> _Your instructions_: Collect all lines below with the string "width".

> _Information shown_:
= Beginning of Section =
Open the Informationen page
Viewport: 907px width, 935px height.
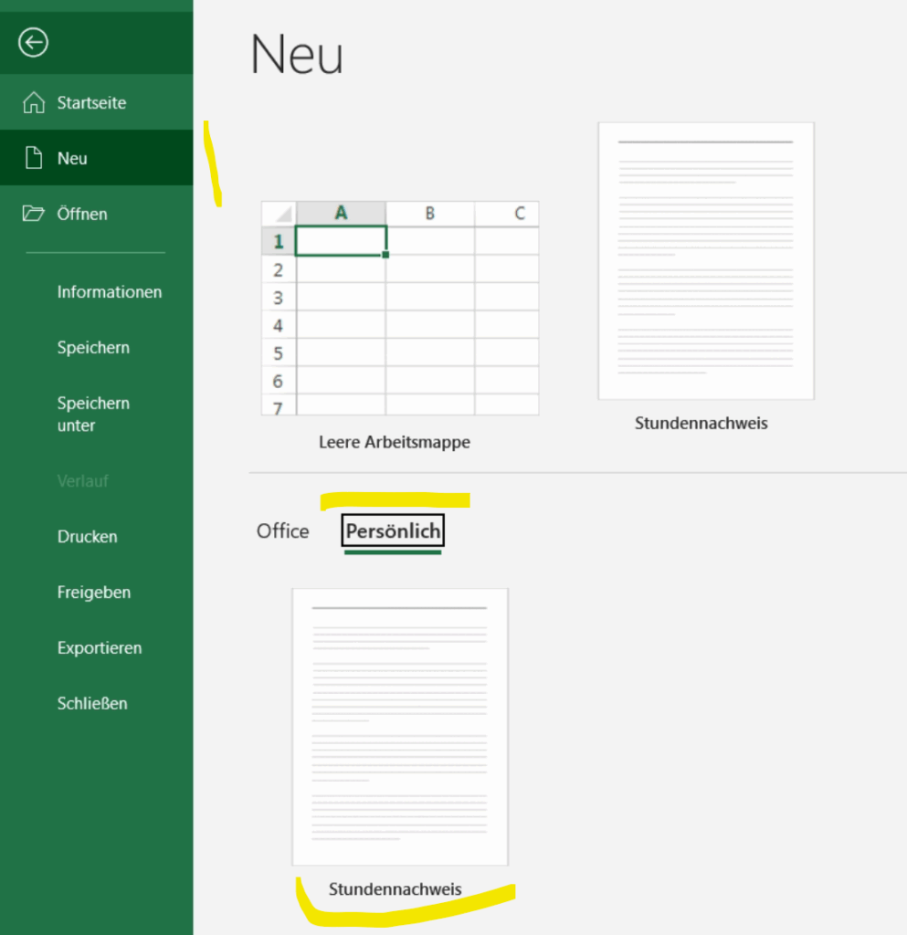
= End of Section =
= Beginning of Section =
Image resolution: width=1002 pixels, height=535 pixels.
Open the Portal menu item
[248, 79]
= End of Section =
> _Result_:
Viewport: 907px width, 935px height.
Image resolution: width=1002 pixels, height=535 pixels.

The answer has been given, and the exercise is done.